То, что написано в СССР о Юнге, подтверждает сказанное. Статья о нем в Большой Советской Энциклопедии (автор — Д. Н. Ляликов) внешне пристойна, но содержит грубейшую ошибку, изобличающую абсолютную внеположность автора предмету: Юнгу приписана разработка техники свободных ассоциаций, на самом деле это классическая методика фрейдовского психоанализа, а Юнг в молодости, еще до знакомства с Фрейдом, создал метод словесных ассоциаций: сходную ошибку сделал бы химик, перепутавший Менделеева с Дальтоном. Этого не скажешь о статье С. С. Аверинцева «„Аналитическая психология“ К. Г. Юнга и закономерности творческой фантазии» («Вопросы литературы», 1970, № 3): кто-кто, а уж Аверинцев Юнга знает. Но от этого знания вряд ли кому стало легче, а если и полегчало, то самую малость. Идеи Юнга поставлены автором в не подобающий им контекст. Сделано это, конечно, для того, чтобы «пробить» тему, но автор и сам предупреждает читателя в конце статьи, что Юнга надо понимать по-другому: литературоведу не вредно знать Юнга, заключает С. С. Аверинцев, но должно помнить, что сам он, то есть литературовед, делает принципиально другое дело. К этому просится добавление: и Юнг делает принципиально другое дело; какое это дело, осталось, однако, невыясненным. Блестящая эрудиция автора вертится в этой статье на холостом ходу — тема осталась «непробивной».
Что же нужно знать о Юнге, чтобы получить о нем хотя бы суммарное, но верное впечатление?

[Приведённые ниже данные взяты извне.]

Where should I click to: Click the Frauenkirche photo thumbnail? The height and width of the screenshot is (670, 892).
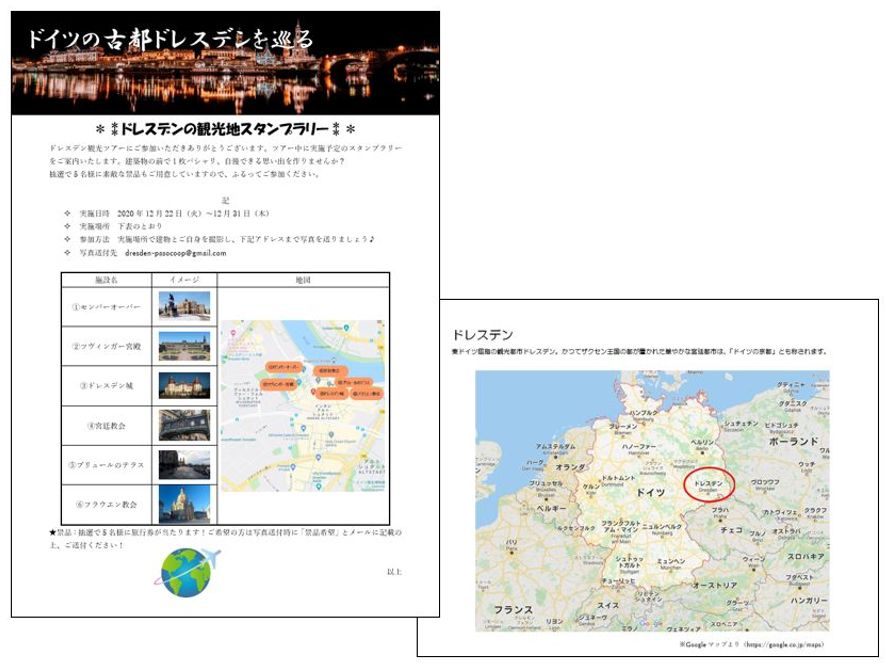[184, 504]
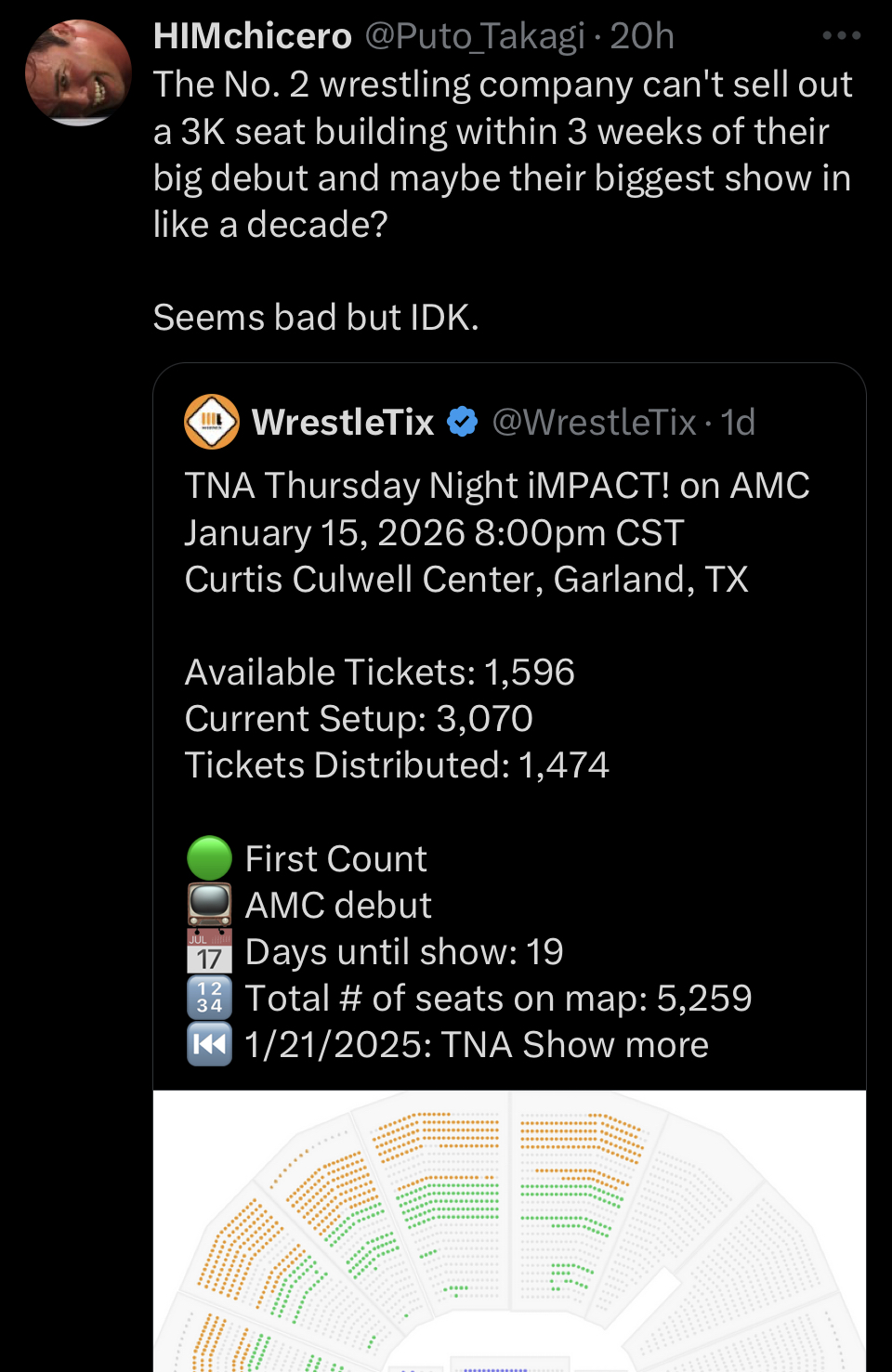The image size is (892, 1372).
Task: Open WrestleTix display name
Action: pyautogui.click(x=343, y=423)
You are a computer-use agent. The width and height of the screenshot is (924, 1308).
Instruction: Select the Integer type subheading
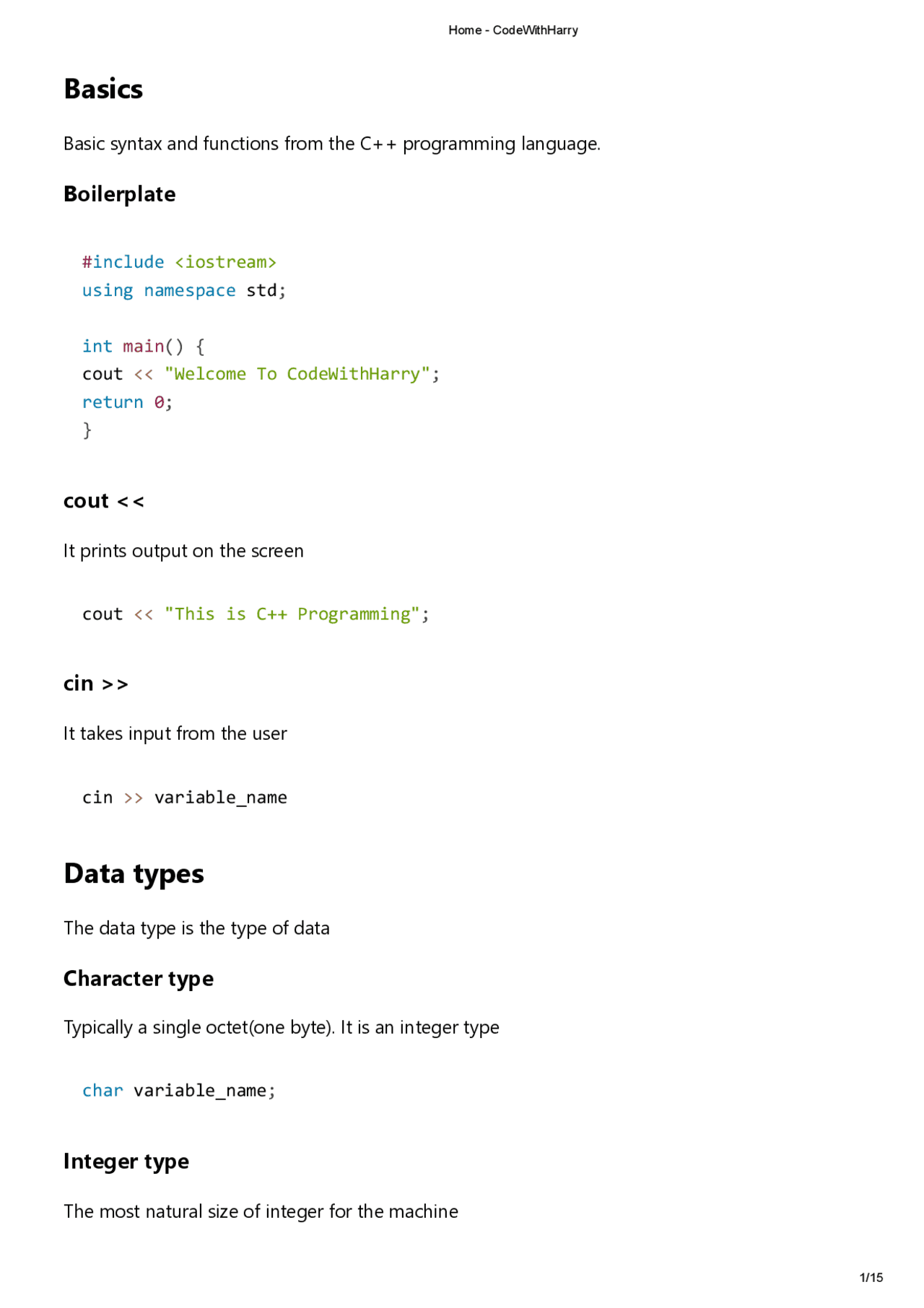coord(126,1161)
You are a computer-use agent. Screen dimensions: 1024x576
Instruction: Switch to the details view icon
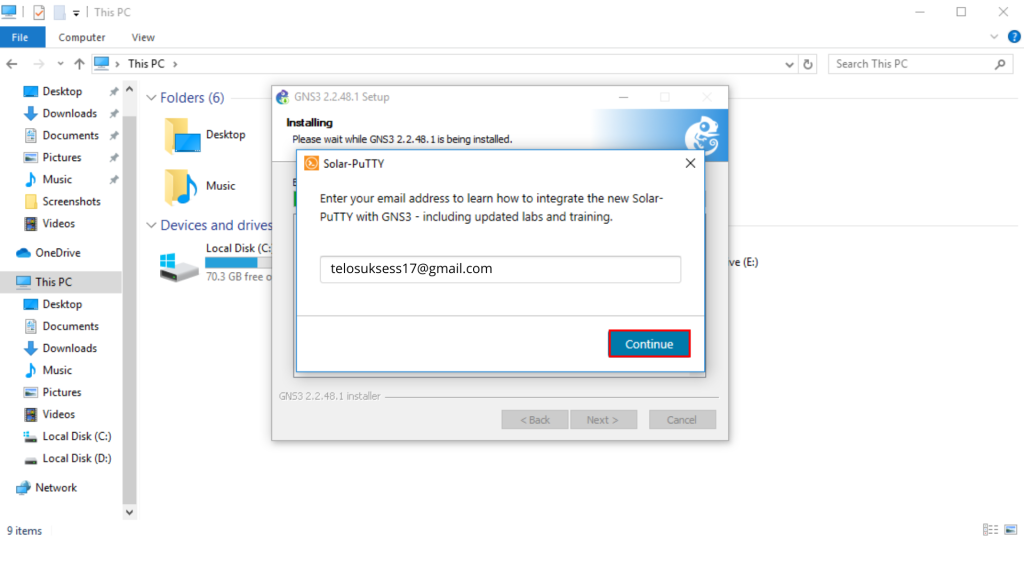[990, 530]
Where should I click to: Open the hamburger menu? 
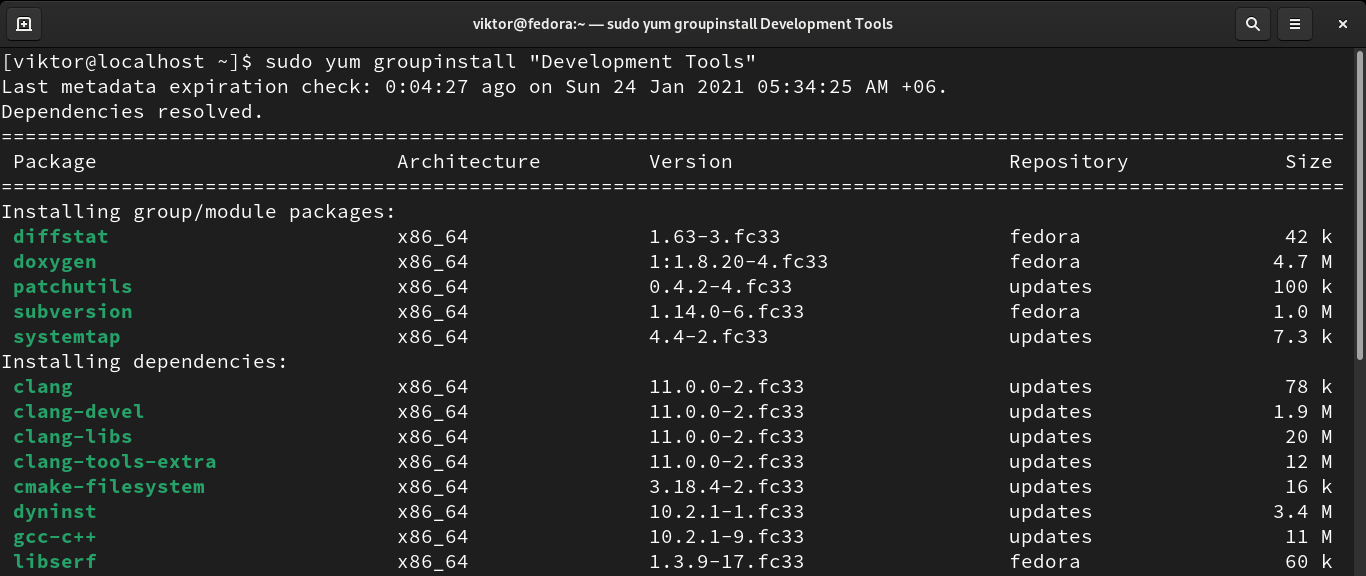pyautogui.click(x=1295, y=23)
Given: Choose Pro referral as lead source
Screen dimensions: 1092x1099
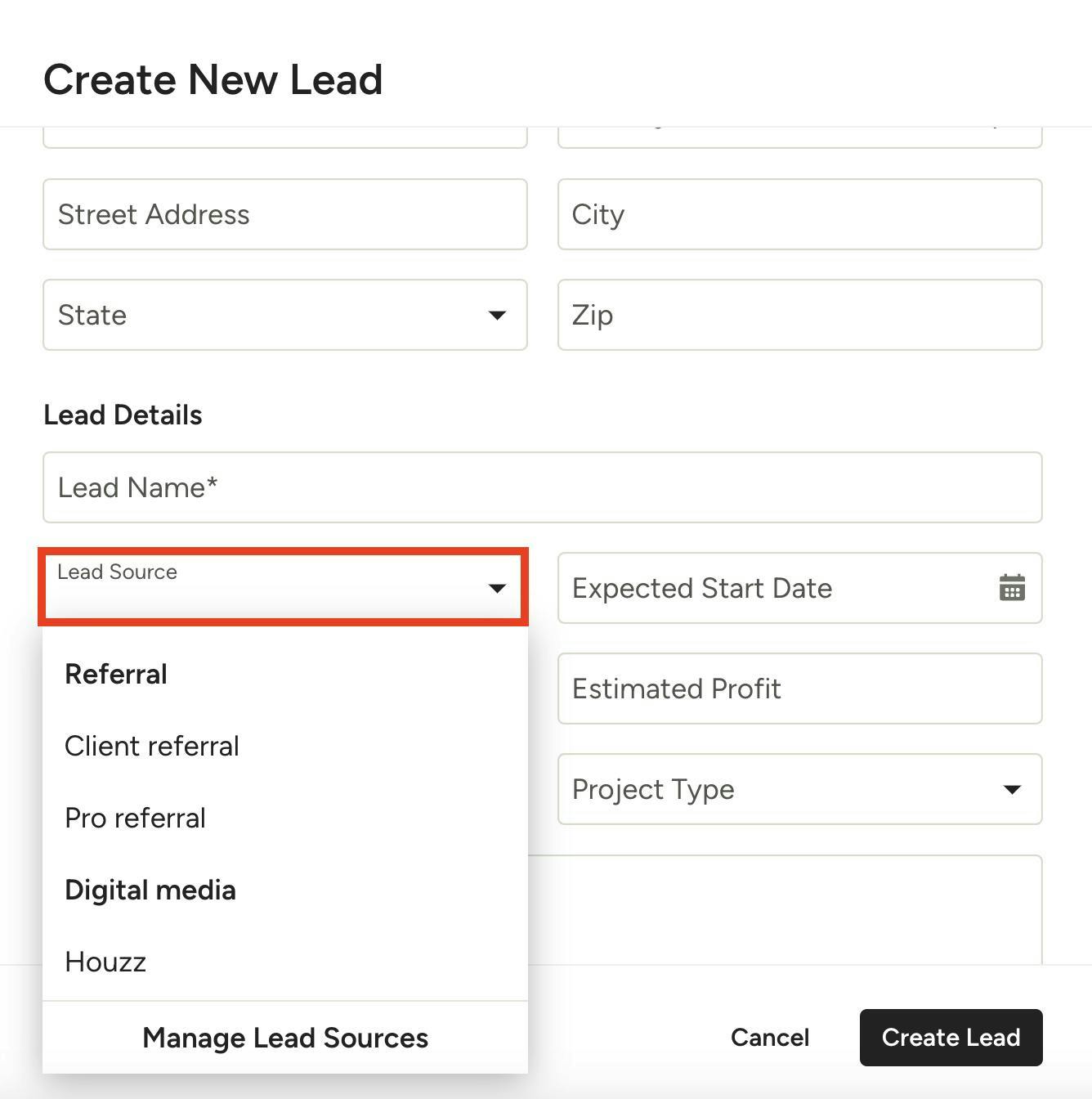Looking at the screenshot, I should (x=136, y=818).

Историю раскола Юнга с Фрейдом, с фрейдовским психоанализом нельзя подавать так, будто Юнг — непочтительный ученик великого учителя. Сомнительно даже, можно ли назвать его учеником Фрейда. Ко времени их знакомства в 1906 году, когда Юнг примкнул к психоанализу, он был уже достаточно самостоятельным ученым, давшим целый ряд работ в психиатрии и психологии, и, что наиболее важно, собственные исследования Юнга привели его к установлению сферы бессознательной душевной жизни. Мы говорим сейчас о научно-эмпирическом исследовании этой сферы, давшем практический результат, а не об абстрактно-теоретическом ее постулировании; в этом последнем смысле она была известна уже Лейбницу, не говоря уже о таких философах и ученых, как Э. Гартман и Джемс. А ведь именно это открытие, а отнюдь не «пансексуализм», является основополагающим достижением современной «глубинной» психологии. И в дальнейшем Юнг порвал с Фрейдом потому, что он, Юнг, отрицал исключительно сексуальную этиологию неврозов. Как бы то ни было, некоторое время — шесть — семь лет — они шли рядом, и Фрейд уже рассматривал Юнга как своего идейного наследника и главного продолжателя. Он называл Юнга своим любимым сыном. Он действительно был старше Юнга на 19 лет, но если он играл роль отца Юнга, то, в терминах самого психоанализа, это было «защитной реакцией», попыткой оградить безусловным отцовским авторитетом пошатнувшуюся уверенность в себе. Похоже, что Фрейд ощущал интеллектуальное превосходство Юнга и, может быть, попросту боялся его. Достоверно известно, например, что в присутствии Юнга Фрейд дважды падал в обморок [1] .
1
Об этих обмороках выпущена в 1978 г. Сэмюэлем Розенбергом целая книга, которая так и называется — «Почему Фрейд падал в обморок».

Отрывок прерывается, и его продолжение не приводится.